A few frames later, a stern-faced older woman approached them. They waved to the webcam and wrote on a placard: "We're getting kicked out."
"It's the ultimate fantasy of voyeurs -- hot college students 24 hours a day," said Troyer, a PhD student in Cultural Studies and Comparative Literature at the University, after the performance. "Most webcams are used for pornography and crass voyeurism, and we were trying to make a mockery of both."
Across the world in Bremen, Germany, activist group Aktuelle Kamera organized protests at 19 locations, said member Ulf Treger.
"Surveillance cameras have an effect on your privacy and your right to move freely through the streets," said Treger, a graphic designer. "They make people feel like they're being watched and that they should watch what they do."

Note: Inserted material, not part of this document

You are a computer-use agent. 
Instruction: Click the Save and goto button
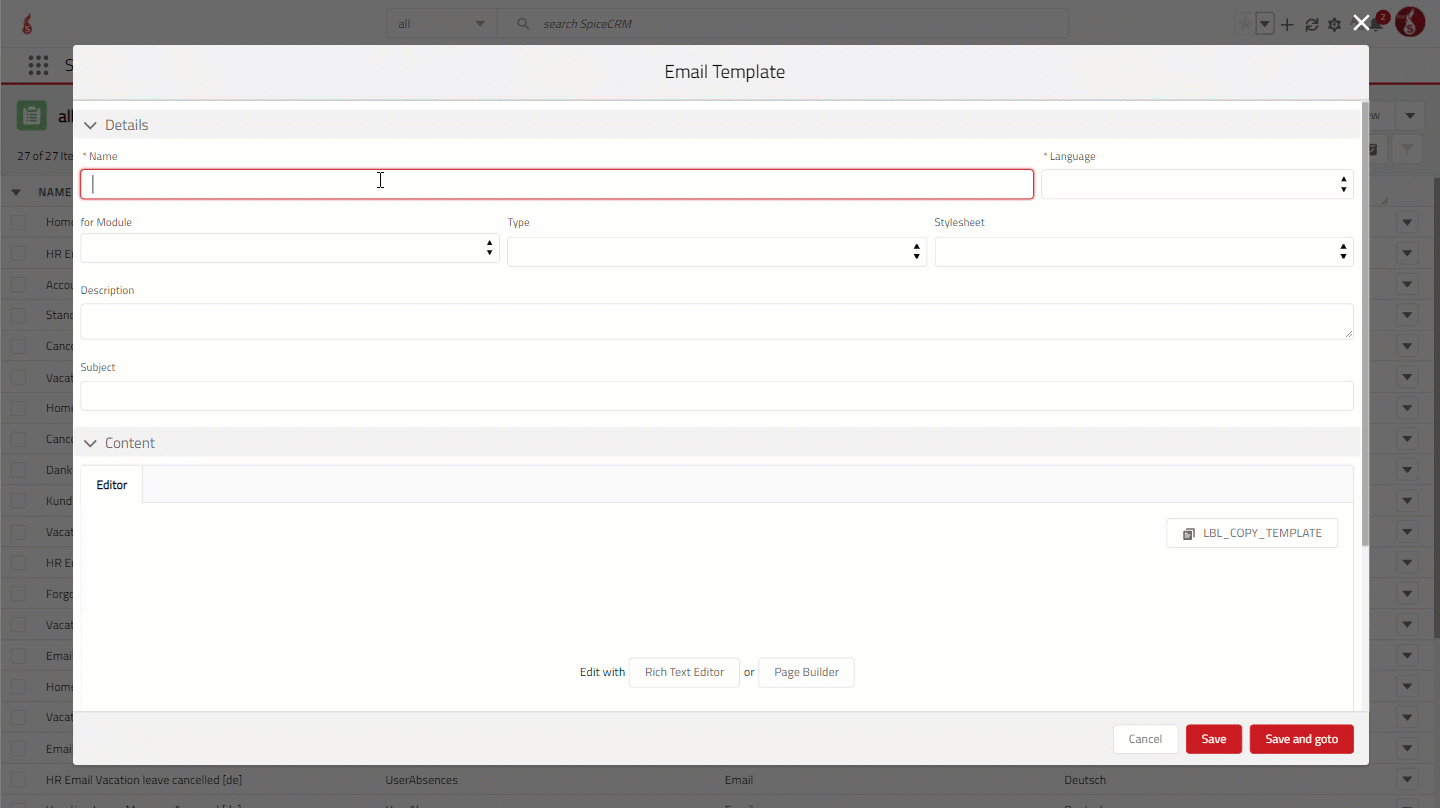point(1300,739)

The group flashed signs reading "movement can be tracked" and "machines can watch you."
Treger said monitoring of public spaces in Germany has shot up in the past two years because politicians have convinced the public that social problems, such as crime and violence, will be solved through surveillance.
In Nottingham, England, a group of artists calling themselves Fanclub got a few laughs from passersby for their antics in the city's central square, which is monitored by six police cameras.
One of the performers hid inside a lidded trash can and popped up periodically with various surveillance devices, including binoculars and a telescope, to "spy" back at the law enforcement. A video of the performance is posted here.
"Many people said how much they hated the cameras and were very supportive of the action," said a Fanclub member in an e-mail.
Los Angeles performance artists Kathy Chenoweth and Susan Barnett cavorted for cameras in a popular East Hollywood neighborhood dressed in Tweety Bird outfits.
"We got a lot of questions asking where Sylvester was," said Barnett. "We told people we were raising awareness that there are cameras everywhere."
The Arizona Surveillance Camera players took a more methodical approach, performing two avant-garde placard plays over a webcam on popular Mill Avenue in Tempe, Arizona. The group was joined by the Phoenix Anarchist Coalition.
"These cams are a violation of the Fourth Amendment (against unlawful search and seizure)," said the group's director, Charles Banaszewski, who's working toward a PhD in Theater at Arizona State University.
One of the plays mocked society's obsession with reality television shows, such as The Weakest Link, he said.
The group has held several webcam performances along Tempe's streets and in the city's bars. Whenever Banaszewski is confronted by someone who doesn't share his opinion against being filmed in public, he asks the person if he can take their picture. Invariably, they are uncomfortable with the idea.
"I think that pretty well drives the point home," he said.
[By Julia Scheeres. Published by Wired News at 2:00 a.m. Sept. 8, 2001 PDT.]